■ **SOURCE PASSAGE**:
──────

Lastly, as others have mentioned, a Santa Cruz Chameleon is loved by all. It's a great descender and climbs adequately. The cockpit is small and if you're used to being spread out, you may feel a little crammed on it (why I sold mine - had both the older and newer generations). But it can be run ss or geared, and the older ones handle quite nicely at 120mm. The newer models (post-07) can take a 120mm, but they're really made for 140, IMO.

Good luck


----------



## joshik123 (Aug 13, 2009)

JOwens14 said:


> No one should give you heat about Sette's Reken, it's a nice product at an unbeatable price. MTBR reviewers have consistently loved it (and others). I've never owned one, but my buddy rides one VERY hard and the frame has held up nicely. For the originally poster, I'd say this is the best cheap upgrade you're going to find. With a 70.5 headtube angle, it'll slacken up your geometry nicely too. You'll need a chain tensioner (or magic gear, ENO hub, etc), but no biggy. Plus, the thing can take a beating. (NOTE: manufactorer's spec calls for 100mm - so the warranty will be void w/ a 120mm. My buddy rides a 120mm on his though and says it handles great).
> 
> Good luck


yeh, i love my sette reken. i got my brother and my friend into mtbing and they got a sette ace and a sette razzo and they love em. great prices. but yeh, ive seen good reviews but heard so much flamin on the boards. LOL i got a free rigid fork which has an a-c a lil less than an 80mm fork so the headtube angle is real steep, but i kinda like it. =]


----------

──────

■ **STORED DATA**:
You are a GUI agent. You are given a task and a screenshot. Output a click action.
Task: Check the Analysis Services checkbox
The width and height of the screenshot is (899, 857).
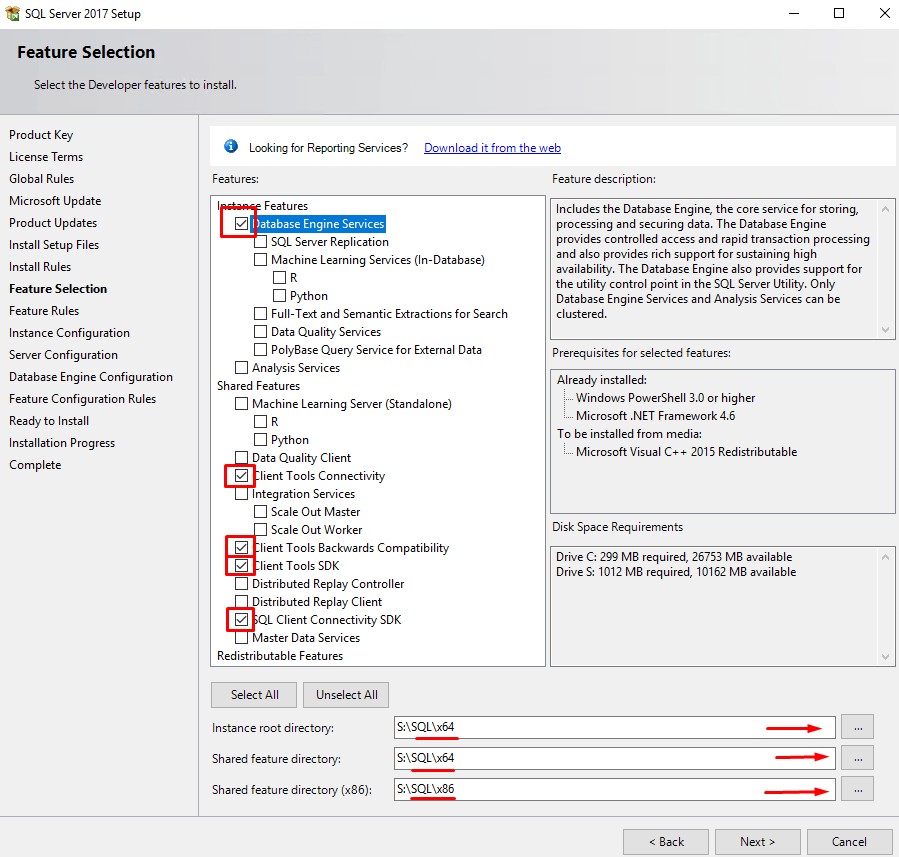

──────

■ **EXERCISE A**: Please reproduce the stretch of the mountain bike forum thread from "## joshik123 (Aug" through "it handles great).".
■ **EXERCISE B**: List every bike model the mountain bike forum thread mentions by name.
The material stands apart from the mountain bike forum thread.

■ **FINAL RESULT A**:
## joshik123 (Aug 13, 2009)

JOwens14 said:


> No one should give you heat about Sette's Reken, it's a nice product at an unbeatable price. MTBR reviewers have consistently loved it (and others). I've never owned one, but my buddy rides one VERY hard and the frame has held up nicely. For the originally poster, I'd say this is the best cheap upgrade you're going to find. With a 70.5 headtube angle, it'll slacken up your geometry nicely too. You'll need a chain tensioner (or magic gear, ENO hub, etc), but no biggy. Plus, the thing can take a beating. (NOTE: manufactorer's spec calls for 100mm - so the warranty will be void w/ a 120mm. My buddy rides a 120mm on his though and says it handles great).

■ **FINAL RESULT B**:
Santa Cruz Chameleon
Sette Reken
Sette Ace
Sette Razzo